Well, maybe not best friend but its a nice function. When working with bound collections in WPF you often end up dealing with a CollectionView. This is the MSDN documentation description of a CollectionView :
You can think of a collection view as a layer on top of a binding source collection that allows you to navigate and display the collection based on sort, filter, and group queries, all without having to manipulate the underlying source collection itself.

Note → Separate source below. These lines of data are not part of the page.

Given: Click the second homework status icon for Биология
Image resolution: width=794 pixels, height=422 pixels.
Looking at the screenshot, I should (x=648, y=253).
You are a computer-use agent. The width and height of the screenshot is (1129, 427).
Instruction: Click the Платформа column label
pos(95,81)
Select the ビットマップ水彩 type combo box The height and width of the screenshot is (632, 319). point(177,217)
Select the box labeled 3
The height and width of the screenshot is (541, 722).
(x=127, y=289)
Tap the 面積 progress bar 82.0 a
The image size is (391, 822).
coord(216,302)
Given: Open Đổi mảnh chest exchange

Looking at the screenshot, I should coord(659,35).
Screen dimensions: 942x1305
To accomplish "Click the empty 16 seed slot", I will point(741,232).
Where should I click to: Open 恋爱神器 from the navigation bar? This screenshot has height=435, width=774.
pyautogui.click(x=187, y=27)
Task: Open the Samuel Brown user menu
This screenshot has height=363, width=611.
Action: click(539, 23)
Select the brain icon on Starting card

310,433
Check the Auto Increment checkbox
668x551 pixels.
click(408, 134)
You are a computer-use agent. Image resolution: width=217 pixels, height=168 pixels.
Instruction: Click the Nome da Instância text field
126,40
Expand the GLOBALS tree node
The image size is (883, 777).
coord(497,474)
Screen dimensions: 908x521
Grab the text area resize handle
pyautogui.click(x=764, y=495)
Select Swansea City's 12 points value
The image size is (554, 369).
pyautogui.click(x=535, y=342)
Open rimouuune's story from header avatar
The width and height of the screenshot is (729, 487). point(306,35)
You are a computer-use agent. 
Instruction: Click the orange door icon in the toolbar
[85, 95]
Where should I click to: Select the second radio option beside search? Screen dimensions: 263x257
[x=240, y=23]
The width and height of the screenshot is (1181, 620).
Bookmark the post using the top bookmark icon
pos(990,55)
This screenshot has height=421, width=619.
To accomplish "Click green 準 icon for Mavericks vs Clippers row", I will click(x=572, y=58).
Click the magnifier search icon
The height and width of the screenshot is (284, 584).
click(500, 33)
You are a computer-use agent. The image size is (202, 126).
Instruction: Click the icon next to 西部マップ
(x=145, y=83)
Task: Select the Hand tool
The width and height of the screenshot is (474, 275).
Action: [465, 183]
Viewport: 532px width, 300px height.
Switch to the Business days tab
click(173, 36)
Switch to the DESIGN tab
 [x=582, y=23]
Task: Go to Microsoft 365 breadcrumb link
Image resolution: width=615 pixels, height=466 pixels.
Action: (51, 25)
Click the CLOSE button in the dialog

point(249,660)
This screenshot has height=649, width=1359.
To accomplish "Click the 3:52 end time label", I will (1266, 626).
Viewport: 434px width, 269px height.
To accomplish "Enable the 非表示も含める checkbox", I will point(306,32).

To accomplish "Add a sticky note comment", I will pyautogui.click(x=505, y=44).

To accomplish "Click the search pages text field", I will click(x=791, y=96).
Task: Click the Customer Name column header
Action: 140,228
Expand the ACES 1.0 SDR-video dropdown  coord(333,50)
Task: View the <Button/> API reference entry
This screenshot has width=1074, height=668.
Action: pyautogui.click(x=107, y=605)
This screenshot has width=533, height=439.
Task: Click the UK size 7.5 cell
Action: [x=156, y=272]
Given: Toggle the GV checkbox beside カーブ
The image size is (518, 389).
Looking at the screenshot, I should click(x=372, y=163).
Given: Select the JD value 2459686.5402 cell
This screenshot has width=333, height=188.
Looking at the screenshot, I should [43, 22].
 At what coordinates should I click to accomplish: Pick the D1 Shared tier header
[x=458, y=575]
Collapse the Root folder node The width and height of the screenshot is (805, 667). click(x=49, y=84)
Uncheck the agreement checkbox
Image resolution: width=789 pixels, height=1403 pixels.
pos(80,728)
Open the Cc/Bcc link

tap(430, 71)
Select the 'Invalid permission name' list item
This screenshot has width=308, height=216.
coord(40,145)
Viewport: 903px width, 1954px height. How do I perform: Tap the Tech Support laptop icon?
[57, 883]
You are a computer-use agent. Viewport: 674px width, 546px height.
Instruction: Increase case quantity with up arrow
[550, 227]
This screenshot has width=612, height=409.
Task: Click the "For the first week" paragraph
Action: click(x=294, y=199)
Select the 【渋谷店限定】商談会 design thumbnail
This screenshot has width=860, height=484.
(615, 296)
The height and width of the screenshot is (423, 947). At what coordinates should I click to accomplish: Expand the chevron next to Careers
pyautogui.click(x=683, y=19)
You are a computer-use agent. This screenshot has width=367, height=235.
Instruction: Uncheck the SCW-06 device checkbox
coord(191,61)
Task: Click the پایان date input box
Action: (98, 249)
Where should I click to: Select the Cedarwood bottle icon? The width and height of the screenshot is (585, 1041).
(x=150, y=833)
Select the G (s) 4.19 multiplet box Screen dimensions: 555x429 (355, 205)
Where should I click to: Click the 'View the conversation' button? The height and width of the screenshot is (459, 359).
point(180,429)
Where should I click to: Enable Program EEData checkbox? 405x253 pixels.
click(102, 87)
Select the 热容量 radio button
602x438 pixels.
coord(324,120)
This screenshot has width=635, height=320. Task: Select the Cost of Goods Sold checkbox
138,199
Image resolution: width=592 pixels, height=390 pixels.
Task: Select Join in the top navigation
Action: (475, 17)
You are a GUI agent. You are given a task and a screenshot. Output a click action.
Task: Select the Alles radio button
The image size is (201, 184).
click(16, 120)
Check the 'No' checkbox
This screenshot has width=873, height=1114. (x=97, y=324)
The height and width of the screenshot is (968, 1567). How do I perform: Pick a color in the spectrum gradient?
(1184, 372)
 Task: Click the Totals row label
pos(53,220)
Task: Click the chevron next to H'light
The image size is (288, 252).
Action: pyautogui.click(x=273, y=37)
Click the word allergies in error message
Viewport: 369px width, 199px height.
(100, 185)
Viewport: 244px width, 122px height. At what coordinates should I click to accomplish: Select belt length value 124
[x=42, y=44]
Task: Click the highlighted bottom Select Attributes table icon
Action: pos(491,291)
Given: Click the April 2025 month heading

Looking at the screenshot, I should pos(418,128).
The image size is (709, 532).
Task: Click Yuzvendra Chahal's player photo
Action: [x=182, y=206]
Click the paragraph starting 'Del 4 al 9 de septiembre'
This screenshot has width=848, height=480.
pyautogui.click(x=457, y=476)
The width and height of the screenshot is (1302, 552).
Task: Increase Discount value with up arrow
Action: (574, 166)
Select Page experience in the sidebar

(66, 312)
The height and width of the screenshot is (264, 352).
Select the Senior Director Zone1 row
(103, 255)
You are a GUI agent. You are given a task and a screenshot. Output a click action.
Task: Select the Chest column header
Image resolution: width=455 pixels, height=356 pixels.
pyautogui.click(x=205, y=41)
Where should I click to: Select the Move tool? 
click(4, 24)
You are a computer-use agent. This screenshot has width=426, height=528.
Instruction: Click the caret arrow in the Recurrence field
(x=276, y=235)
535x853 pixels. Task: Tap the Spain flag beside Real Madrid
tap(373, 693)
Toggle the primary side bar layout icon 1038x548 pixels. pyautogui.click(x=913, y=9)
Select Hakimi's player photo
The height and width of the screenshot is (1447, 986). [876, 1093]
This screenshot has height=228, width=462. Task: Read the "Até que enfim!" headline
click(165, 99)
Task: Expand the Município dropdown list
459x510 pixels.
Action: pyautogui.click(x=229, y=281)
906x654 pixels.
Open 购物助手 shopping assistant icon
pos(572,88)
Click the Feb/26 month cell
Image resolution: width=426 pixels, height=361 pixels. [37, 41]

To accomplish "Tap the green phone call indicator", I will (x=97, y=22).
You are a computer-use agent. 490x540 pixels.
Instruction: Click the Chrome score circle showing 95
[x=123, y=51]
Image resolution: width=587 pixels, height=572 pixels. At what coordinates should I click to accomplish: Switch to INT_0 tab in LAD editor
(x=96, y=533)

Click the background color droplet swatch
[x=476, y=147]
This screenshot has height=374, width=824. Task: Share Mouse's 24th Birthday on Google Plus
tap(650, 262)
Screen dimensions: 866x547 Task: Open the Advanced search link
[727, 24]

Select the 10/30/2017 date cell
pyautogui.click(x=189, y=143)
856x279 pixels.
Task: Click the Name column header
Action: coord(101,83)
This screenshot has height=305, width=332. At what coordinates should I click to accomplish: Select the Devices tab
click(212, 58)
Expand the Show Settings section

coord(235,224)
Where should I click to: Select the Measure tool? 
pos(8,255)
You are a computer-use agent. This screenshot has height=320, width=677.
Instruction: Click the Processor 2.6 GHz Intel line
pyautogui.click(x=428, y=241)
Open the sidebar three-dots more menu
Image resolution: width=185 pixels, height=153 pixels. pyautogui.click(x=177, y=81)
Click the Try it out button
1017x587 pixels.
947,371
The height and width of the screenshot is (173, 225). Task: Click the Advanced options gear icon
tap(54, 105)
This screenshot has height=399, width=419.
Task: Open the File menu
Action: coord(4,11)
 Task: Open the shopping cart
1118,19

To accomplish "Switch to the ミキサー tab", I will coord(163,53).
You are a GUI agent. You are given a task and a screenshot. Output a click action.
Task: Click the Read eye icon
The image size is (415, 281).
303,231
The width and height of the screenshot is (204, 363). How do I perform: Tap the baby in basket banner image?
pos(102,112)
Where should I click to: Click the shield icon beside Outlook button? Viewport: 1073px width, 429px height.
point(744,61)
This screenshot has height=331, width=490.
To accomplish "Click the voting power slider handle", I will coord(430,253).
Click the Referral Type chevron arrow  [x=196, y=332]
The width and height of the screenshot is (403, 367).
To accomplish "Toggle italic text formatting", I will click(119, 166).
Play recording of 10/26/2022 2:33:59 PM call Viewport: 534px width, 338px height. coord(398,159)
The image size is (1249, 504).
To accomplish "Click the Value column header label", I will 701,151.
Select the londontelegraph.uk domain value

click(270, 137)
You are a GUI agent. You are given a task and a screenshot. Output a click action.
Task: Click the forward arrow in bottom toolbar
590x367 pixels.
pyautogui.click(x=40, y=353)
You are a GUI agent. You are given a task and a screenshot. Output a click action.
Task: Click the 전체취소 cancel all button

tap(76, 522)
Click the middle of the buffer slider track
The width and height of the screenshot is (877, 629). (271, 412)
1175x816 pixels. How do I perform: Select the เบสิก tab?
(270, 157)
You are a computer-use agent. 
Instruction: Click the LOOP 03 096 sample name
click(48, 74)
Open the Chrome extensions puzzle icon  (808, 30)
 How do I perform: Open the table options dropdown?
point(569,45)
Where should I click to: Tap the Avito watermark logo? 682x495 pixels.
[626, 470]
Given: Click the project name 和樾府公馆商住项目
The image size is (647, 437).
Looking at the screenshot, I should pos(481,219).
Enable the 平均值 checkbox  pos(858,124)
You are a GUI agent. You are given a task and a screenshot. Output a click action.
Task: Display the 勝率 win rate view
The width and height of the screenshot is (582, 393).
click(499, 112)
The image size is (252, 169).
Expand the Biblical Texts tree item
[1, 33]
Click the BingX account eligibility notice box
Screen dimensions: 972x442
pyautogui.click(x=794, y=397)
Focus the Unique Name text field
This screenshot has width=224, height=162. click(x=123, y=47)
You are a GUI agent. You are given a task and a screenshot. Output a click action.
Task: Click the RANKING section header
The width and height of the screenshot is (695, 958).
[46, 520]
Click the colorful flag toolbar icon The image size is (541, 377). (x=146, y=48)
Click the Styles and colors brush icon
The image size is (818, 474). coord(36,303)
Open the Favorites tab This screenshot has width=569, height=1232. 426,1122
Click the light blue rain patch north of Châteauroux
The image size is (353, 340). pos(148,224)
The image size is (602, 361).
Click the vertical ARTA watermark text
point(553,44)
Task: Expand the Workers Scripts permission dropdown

As stated above the main use of the CollectionView is to enable modifying the visible collection without actually changing the underlying data. In the application I am working on I let the user change what a ListBox is sorted by. This is the code I originally had:
ICollectionView dataView = CollectionViewSource.GetDefaultView(listBox.ItemsSource); dataView.SortDescriptions.Clear(); SortDescription sd = new SortDescription(newField, ListSortDirection.Ascending); dataView.SortDescriptions.Add(sd);
The problem with this code is that it causes the view to refresh twice! The Clear and Add function both trigger a SortDescriptionsChanged event which leads to a Refresh of the view. This problem becomes worse when you are also adding or changing filter in addition to sort descriptions and your collection is very large. This could visibly slow you application.
This is where my friend DeferRefresh comes in. If you change the code above to this:
ICollectionView dataView = CollectionViewSource.GetDefaultView(listBox.ItemsSource); using (dataView.DeferRefresh()) { dataView.SortDescriptions.Clear(); SortDescription sd = new SortDescription(newField, ListSortDirection.Ascending); dataView.SortDescriptions.Add(sd); }
Now the CollectionView will only be refreshed once! All the methods inside the using block will no longer cause a refresh, they will just indicate that a refresh is needed. Then when the code leaves the using block the method EndDefer() is called which just refreshes the CollectionView if needed.